Falcon (FAst Logic Controller)

The following sections describe the Falcon core and the ucode running on it. The descriptions are based on the Ampere GPU or earlier designs; however, they should mostly apply to future designs as well, but everything is subject to change. The overview provided here is mainly tailored towards understanding the interactions of nova-core driver with the Falcon.

NVIDIA GPUs embed small RISC-like microcontrollers called Falcon cores, which handle secure firmware tasks, initialization, and power management. Modern NVIDIA GPUs may have multiple such Falcon instances (e.g., GSP (the GPU system processor) and SEC2 (the security engine)) and also may integrate a RISC-V core. This core is capable of running both RISC-V and Falcon code.

The code running on the Falcon cores is also called ‘ucode’, and will be referred to as such in the following sections.

Falcons have separate instruction and data memories (IMEM/DMEM) and provide a small DMA engine (via the FBIF - “Frame Buffer Interface”) to load code from system memory. The nova-core driver must reset and configure the Falcon, load its firmware via DMA, and start its CPU.

Falcon security levels

Falcons can run in Non-secure (NS), Light Secure (LS), or Heavy Secure (HS) modes.

Heavy Secured (HS) also known as Privilege Level 3 (PL3)

HS ucode is the most trusted code and has access to pretty much everything on the chip. The HS binary includes a signature in it which is verified at boot. This signature verification is done by the hardware itself, thus establishing a root of trust. For example, the FWSEC-FRTS command (see FWSEC (Firmware Security)) runs on the GSP in HS mode. FRTS, which involves setting up and loading content into the WPR (Write Protect Region), has to be done by the HS ucode and cannot be done by the host CPU or LS ucode.

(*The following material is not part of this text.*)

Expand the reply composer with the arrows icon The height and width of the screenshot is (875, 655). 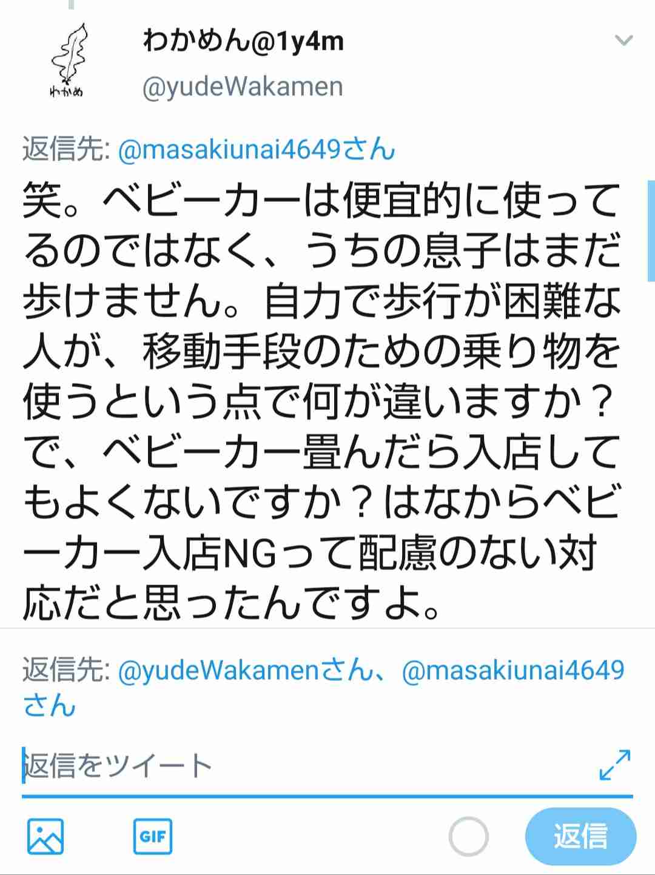[x=615, y=765]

Light Secured (LS or PL2) and Non Secured (NS or PL0)

These modes are less secure than HS. Like HS, the LS or NS ucode binary also typically includes a signature in it. To load firmware in LS or NS mode onto a Falcon, another Falcon needs to be running in HS mode, which also establishes the root of trust. For example, in the case of an Ampere GPU, the CPU runs the “Booter” ucode in HS mode on the SEC2 Falcon, which then authenticates and runs the run-time GSP binary (GSP-RM) in LS mode on the GSP Falcon. Similarly, as an example, after reset on an Ampere, FWSEC runs on the GSP which then loads the devinit engine onto the PMU in LS mode.

Root of trust establishment

To establish a root of trust, the code running on a Falcon must be immutable and hardwired into a read-only memory (ROM). This follows industry norms for verification of firmware. This code is called the Boot ROM (BROM). The nova-core driver on the CPU communicates with Falcon’s Boot ROM through various Falcon registers prefixed with “BROM” (see regs.rs).

After nova-core driver reads the necessary ucode from VBIOS, it programs the BROM and DMA registers to trigger the Falcon to load the HS ucode from the system memory into the Falcon’s IMEM/DMEM. Once the HS ucode is loaded, it is verified by the Falcon’s Boot ROM.

Once the verified HS code is running on a Falcon, it can verify and load other LS/NS ucode binaries onto other Falcons and start them. The process of signature verification is the same as HS; just in this case, the hardware (BROM) doesn’t compute the signature, but the HS ucode does.

The root of trust is therefore established as follows:

Hardware (Boot ROM running on the Falcon) -> HS ucode -> LS/NS ucode.

On an Ampere GPU, for example, the boot verification flow is:
Hardware (Boot ROM running on the SEC2) ->
HS ucode (Booter running on the SEC2) ->

LS ucode (GSP-RM running on the GSP)

Note

While the CPU can load HS ucode onto a Falcon microcontroller and have it verified by the hardware and run, the CPU itself typically does not load LS or NS ucode and run it. Loading of LS or NS ucode is done mainly by the HS ucode. For example, on an Ampere GPU, after the Booter ucode runs on the SEC2 in HS mode and loads the GSP-RM binary onto the GSP, it needs to run the “SEC2-RTOS” ucode at runtime. This presents a problem: there is no component to load the SEC2-RTOS ucode onto the SEC2. The CPU cannot load LS code, and GSP-RM must run in LS mode. To overcome this, the GSP is temporarily made to run HS ucode (which is itself loaded by the CPU via the nova-core driver using a “GSP-provided sequencer”) which then loads the SEC2-RTOS ucode onto the SEC2 in LS mode. The GSP then resumes running its own GSP-RM LS ucode.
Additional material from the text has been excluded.